### Trecho para leitura
A ORIENTAÇÃO EDUCACIONAL E AS INOVAÇÕES NA EDUCAÇÃO

“A minha alma tá armada e apontada

Para cara do sossego!

Pois paz sem voz, paz sem voz

Não é paz, é medo!

Às vezes eu falo com a vida

Às vezes é ela quem diz

Qual a paz que eu não quero conservar

Pra tentar ser feliz?”

O Rappa

1 INTRODUÇÃO

Inovação no senso comum tornou-se sinônimo de novas tecnologias, sobretudo aquelas referentes a informação e comunicação (TIC), e no campo educacional destacam-se os softwares educativos. Em que pese o potencial dessas ferramentas na mediação de processos de aprendizagem, não representam por si mesmas inovações educacionais, mas a rigor a substituição de antigas tecnologias como o quadro-negro, o caderno, o giz etc., que necessariamente não necessitam serem excluídos a título de inovação educacional.

Da leitura de Pacheco (2019), inferimos que as inovações na educação devem representar sobretudo quebra de paradigmas educacionais, ou seja, de pouco ou nada adianta substituir o quadro-negro por uma louça eletrônica se o que se pretende é dar uma aula meramente expositiva. Nesse contexto, importa destacar também que, segundo o autor, inovação educacional é um fazer coletivo que desafia o isolacionismo das disciplinas singulares e do fazer docente tradicional, o que envolve contextualização, interdisciplinaridade e possíveis conflitos que podem representar um espaço privilegiado de atuação dos Orientadores Educacionais.

2 A ORIENTAÇÃO EDUCACIONAL

A Orientação Educacional é um serviço especializado, desempenhado pelo Pedagogo-Orientador Educacional1, o qual integra a equipe pedagógica da escola (DISTRITO FEDERAL, 2019). A função foi regulamentada provisoriamente por meio da Portaria nº 105/1958 do Ministério da Educação – MEC e posteriormente pela primeira Lei de Diretrizes e Bases da Educação Nacional, Lei nº 4.024/1961 (PASCOAL; HONORATO; ALBUQUERQUE, 2008).

Compete ao Orientador Educacional no âmbito da Secretaria de Estado de Educação do Distrito Federal – SEEDF, entre outras incumbências, “viabilizar o trabalho coletivo, criando e organizando mecanismos de participação em programas e projetos educacionais, facilitando o processo comunicativo entre a comunidade escolar e as associações a ela vinculadas” (DISTRITO FEDERAL, 2013, p. 8). Não compete necessariamente a esse profissional a iniciativa da inovação educacional no sentido amplo defendido por Pacheco (2019), porém em decorrência das funções institucionais previstas é de se esperar sua participação ativa em projetos dessa natureza.

### Questão breve 1
Segundo o texto sobre orientação educacional e inovações na educação, qual portaria regulamentou provisoriamente a função de Orientador Educacional?
### Questão breve 2
Dê continuidade ao texto sobre orientação educacional e inovações na educação, começando logo após a última frase apresentada.

### Dados disponíveis
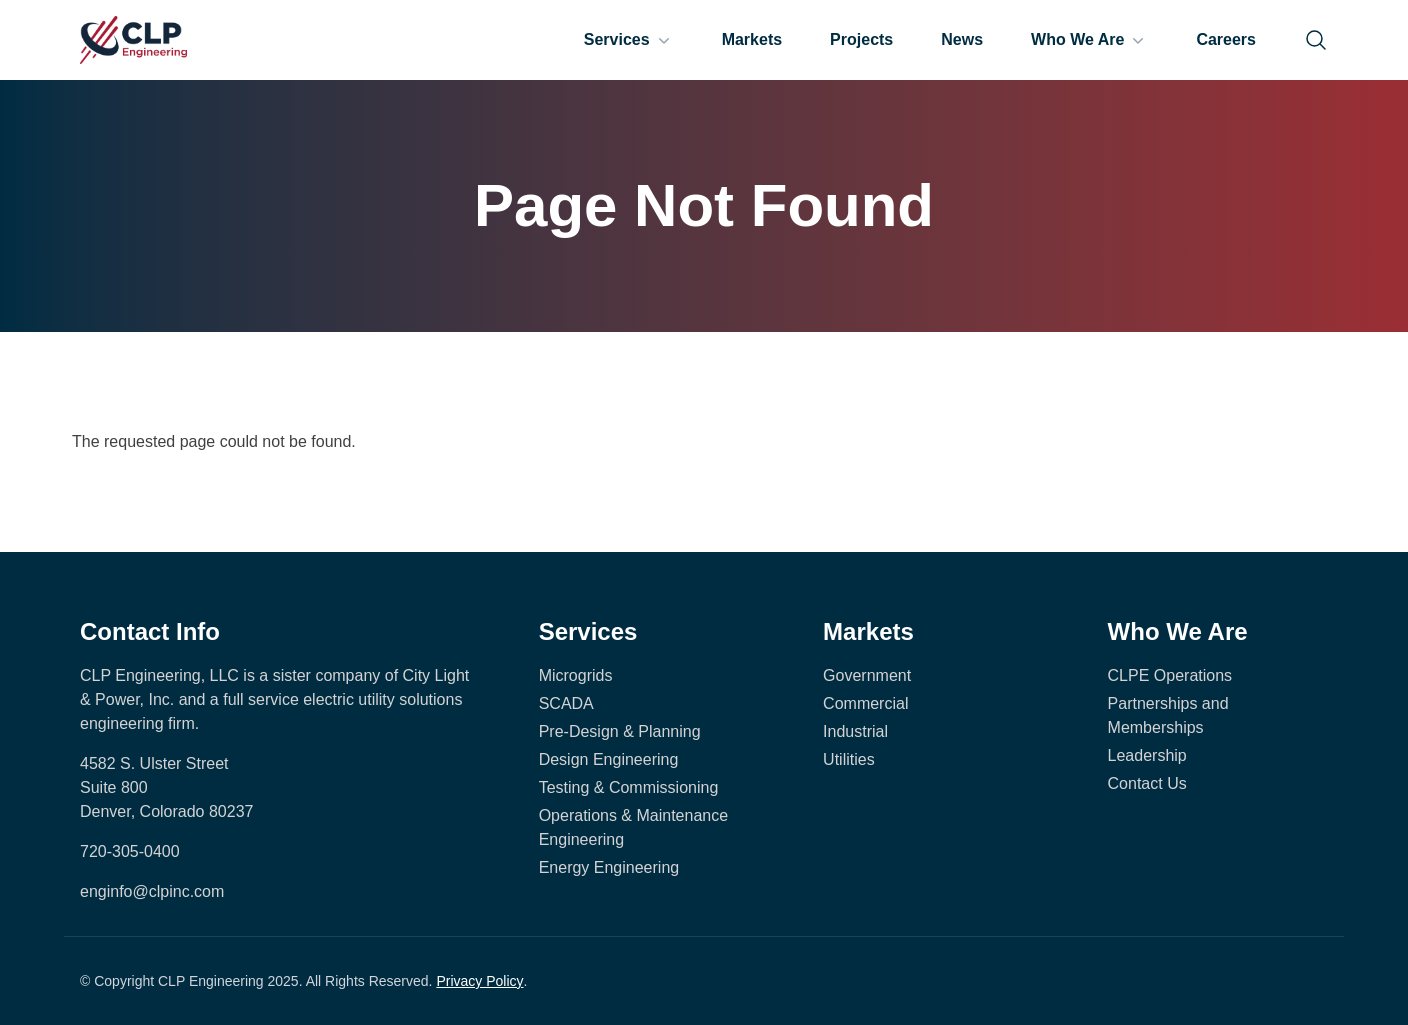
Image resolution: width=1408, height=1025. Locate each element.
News (962, 39)
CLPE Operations (1170, 675)
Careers (1226, 39)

### Resposta correta 1
A Portaria nº 105/1958 do Ministério da Educação – MEC.

### Resposta correta 2
Art. 127. A atuação do Pedagogo-Orientador Educacional deve partir do princípio da ação coletiva, contextualizada, integrada ao Projeto Político Pedagógico - PPP, visando à aprendizagem e ao desenvolvimento integral do estudante como ser autônomo, crítico, participativo, criativo e protagonista, capaz de interagir no meio social e escolar e de exercer sua cidadania com responsabilidade. (DISTRITO FEDERAL, 2019, p. 59)

A atuação do Orientador Educacional está intimamente ligada a gestão democrática da escola, que contraditoriamente em nossa Constituição Federal (BRASIL, 1988) é limitada ao ensino público, o que se traduz num projeto dual de sociedade, agravado ainda por Projetos de Lei (PL) destinados a formalização do ensino domiciliar (PL 3179/2012 e PL 3261/2015 – Câmara dos Deputados; PL 2401/2019 – Executivo Federal; PL 356/2019 e PL 1167/2020 – Câmara Legislativa do Distrito Federal; PL 1268/2020 – Governo do Distrito Federal)2. É provável que os autores de tais projetos os tenham como inovação educacional, entretanto resgatam valores e práticas do Brasil do século XIX:

No que refere-se ao envio dos filhos, as leis de obrigatoriedade escolar definiam como responsabilidade das famílias (ou dos tutores) a sua educação, tanto através do envio da população em idade escolar à instituição (sob pena de pagamento de multa, em caso de descumprimento), como facultando-se a oferta da instrução pelos responsáveis, através da educação doméstica. [...].

Por outro lado, as camadas superiores muitas vezes recusavam-se a enviar seus filhos para a escola pública, como apontado acima no texto. Neste caso, a escola elementar competia com outros agentes e espaços na formação da criança, como os colégios particulares e o recurso a tutores pagos. (GOUVÊA, 2007, p. 135)

O campo de atuação do Orientador Educacional é bastante vasto, bem como sujeito a uma normatização variável segundo o sistema de ensino em que se encontra inserido, porém, a título de exemplo, podemos resumir a síntese de Pascoal, Honorato e Albuquerque (2008) segundo os quais compete a esse profissional, em linhas gerais: participar da construção coletiva de caminhos para a criação de condições facilitadoras e desejáveis ao bom desenvolvimento do trabalho pedagógico; desenvolver a consciência crítica do estudante por meio da problematização do contexto sociopolítico, econômico e cultural em que vivemos; contribuir para a aproximação entre a escola e a família por meio de projetos culturais; compreender o modo de vida, os interesses, as aspirações, as necessidades, as conquistas da comunidade promovendo o apoio da escola nessas questões; discutir temas presentes na sociedade brasileira e mundial, como a corrupção, os atos de terrorismo, a violência urbana etc.; atuando assim como interlocutor entre o estudante, a escola, a família, a comunidade e a sociedade. Apesar da importância desse profissional, os pesquisadores constataram a sua presença nas redes de ensino de apenas 13 das 27 unidades federativas pesquisadas: Norte: Amazonas, Roraima, Rondônia, Amapá e Tocantins; Nordeste: Piauí e Paraíba; Centro-Oeste: Distrito Federal; Sul: Rio Grande do Sul e Paraná; Sudeste: Rio de Janeiro, Espírito Santo e Minas Gerais.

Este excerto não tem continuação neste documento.